NWO and NWL subjects (n = 82 in each group) without any history of significant vascular disease were identified from a 3-year database of consecutively recruited patients undergoing 18 F-fluorodeoxyglucose positron emission tomography/computed tomography (18 F-FDG-PET/CT) at a self-referred Healthcare Promotion Program. The degree of subclinical vascular inflammation was evaluated using the mean and maximum target-to-background ratios (TBRmean and TBRmax) of the carotid artery, which were measured by 18 F-FDG-PET/CT (a noninvasive tool for assessing vascular inflammation).
We found that metabolically dysregulation was greater in NWO subjects than in NWL subjects, with a significantly higher blood pressure, higher fasting glucose level, and worse lipid profile. Moreover, NWO subjects exhibited higher TBR than NWL subjects (TBRmean: 1.33 ± 0.16 versus 1.45 ± 0.19, p < 0.001; TBRmax: 1.52 ± 0.23 versus 1.67 ± 0.25, p < 0.001).
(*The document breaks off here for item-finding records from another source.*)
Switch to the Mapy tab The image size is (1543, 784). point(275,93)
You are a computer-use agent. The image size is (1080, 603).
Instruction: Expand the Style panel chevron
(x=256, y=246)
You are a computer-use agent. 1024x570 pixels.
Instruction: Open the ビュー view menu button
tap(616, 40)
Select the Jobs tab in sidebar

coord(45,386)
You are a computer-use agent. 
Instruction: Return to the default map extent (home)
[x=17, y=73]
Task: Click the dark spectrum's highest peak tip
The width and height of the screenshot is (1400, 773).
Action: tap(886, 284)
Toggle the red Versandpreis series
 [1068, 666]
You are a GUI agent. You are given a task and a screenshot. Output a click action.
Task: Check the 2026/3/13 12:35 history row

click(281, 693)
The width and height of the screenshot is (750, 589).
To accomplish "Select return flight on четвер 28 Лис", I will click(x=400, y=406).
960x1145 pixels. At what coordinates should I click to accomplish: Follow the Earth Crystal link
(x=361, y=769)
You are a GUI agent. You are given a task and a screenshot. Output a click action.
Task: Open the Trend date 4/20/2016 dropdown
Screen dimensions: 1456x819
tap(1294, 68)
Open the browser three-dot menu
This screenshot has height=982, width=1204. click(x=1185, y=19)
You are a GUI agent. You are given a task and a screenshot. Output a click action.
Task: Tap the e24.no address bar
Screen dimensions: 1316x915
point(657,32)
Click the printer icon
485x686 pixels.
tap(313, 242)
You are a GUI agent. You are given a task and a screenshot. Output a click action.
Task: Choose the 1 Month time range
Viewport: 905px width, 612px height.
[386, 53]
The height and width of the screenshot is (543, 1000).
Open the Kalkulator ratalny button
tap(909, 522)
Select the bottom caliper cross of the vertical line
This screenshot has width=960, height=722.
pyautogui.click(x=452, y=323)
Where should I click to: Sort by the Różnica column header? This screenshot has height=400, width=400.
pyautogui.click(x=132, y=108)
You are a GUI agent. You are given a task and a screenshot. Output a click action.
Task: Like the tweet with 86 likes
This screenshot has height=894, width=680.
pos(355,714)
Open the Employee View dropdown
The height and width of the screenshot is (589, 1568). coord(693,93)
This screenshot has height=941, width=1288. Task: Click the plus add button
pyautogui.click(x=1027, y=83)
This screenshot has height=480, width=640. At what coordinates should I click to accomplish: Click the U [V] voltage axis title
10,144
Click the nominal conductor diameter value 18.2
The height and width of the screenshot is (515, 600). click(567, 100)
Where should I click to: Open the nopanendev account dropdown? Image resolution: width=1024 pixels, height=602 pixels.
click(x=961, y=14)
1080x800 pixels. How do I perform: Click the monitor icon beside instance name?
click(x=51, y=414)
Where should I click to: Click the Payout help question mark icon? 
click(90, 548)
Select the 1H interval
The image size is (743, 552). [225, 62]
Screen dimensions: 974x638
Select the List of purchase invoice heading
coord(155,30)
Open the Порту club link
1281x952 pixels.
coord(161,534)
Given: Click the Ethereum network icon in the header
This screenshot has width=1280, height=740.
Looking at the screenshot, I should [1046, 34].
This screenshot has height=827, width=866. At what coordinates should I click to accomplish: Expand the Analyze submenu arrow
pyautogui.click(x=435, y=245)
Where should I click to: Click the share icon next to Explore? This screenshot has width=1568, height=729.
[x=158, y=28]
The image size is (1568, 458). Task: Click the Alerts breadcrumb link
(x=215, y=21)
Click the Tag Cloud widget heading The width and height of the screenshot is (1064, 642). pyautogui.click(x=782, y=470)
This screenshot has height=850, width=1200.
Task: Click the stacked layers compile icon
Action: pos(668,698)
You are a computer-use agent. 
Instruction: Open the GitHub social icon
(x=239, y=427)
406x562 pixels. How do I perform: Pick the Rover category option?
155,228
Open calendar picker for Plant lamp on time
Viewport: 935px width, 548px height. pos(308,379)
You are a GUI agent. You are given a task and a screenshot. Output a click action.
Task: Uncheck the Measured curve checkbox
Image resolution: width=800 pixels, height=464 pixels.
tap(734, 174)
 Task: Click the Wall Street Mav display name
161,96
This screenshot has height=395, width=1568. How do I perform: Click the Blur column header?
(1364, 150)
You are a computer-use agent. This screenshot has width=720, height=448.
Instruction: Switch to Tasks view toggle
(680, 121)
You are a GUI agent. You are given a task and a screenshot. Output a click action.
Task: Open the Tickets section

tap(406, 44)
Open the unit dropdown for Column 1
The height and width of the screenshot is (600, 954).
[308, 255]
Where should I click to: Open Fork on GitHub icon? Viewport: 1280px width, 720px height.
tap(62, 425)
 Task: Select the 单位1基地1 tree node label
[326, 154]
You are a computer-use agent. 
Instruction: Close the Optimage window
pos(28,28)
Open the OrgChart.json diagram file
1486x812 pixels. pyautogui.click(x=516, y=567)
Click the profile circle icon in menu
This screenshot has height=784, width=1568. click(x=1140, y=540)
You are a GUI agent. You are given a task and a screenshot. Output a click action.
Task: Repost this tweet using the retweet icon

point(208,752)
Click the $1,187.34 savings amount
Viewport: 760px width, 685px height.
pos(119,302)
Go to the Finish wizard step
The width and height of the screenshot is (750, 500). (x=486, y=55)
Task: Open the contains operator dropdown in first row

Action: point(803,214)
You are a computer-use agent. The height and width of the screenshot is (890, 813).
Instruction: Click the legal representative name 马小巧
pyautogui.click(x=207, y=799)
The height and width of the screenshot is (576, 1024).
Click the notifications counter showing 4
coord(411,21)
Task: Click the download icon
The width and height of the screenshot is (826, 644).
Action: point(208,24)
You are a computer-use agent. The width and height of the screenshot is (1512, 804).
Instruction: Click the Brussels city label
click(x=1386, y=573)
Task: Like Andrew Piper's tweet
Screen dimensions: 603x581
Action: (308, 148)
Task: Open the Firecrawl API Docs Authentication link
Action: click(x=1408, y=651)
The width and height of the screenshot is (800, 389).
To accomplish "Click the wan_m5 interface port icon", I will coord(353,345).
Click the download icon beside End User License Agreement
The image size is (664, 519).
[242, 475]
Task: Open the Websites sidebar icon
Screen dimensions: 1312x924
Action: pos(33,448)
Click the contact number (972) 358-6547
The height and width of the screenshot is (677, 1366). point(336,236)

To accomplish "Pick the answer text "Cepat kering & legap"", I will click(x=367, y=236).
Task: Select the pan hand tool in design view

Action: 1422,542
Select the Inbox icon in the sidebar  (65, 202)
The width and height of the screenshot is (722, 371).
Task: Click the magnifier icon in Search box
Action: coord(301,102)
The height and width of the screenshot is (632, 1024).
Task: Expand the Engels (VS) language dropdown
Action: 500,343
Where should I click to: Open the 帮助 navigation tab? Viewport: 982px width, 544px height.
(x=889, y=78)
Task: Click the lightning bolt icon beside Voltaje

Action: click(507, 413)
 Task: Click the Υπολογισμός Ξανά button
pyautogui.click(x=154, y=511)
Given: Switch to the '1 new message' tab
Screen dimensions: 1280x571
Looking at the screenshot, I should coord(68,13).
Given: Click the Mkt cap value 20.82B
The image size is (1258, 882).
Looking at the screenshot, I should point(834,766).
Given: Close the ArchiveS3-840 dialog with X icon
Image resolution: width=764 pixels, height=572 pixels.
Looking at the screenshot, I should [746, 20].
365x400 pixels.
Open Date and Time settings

TBR was significantly associated with total BF (TBRmean: r = 0.267, p = 0.001; TBRmax: r = 0.289, p < 0.001), age (TBRmean: r = 0.170, p = 0.029; TBRmax: r = 0.165, p = 0.035), BMI (TBRmean: r = 0.184, p = 0.018; TBRmax: r = 0.206, p = 0.008), and fasting glucose level (TBRmean: r = 0.157, p = 0.044; TBRmax: r = 0.182, p = 0.020). In multiple linear regression analysis, BF was an independent determinant of TBRmean and TBRmax, after adjusting for age, BMI, and fasting glucose level (TBRmean: regression coefficient = 0.020, p = 0.008; TBRmax: regression coefficient = 0.028, p = 0.005). Compared to NWL, NWO was also independently associated with elevated TBRmax values, after adjusting for confounding factors (odds ratio = 2.887, 95% confidence interval 1.206–6.914, p = 0.017).
NWO is associated with a higher degree of subclinical vascular inflammation, of which BF is a major contributing factor. These results warrant investigations for subclinical atherosclerosis in NWO patients.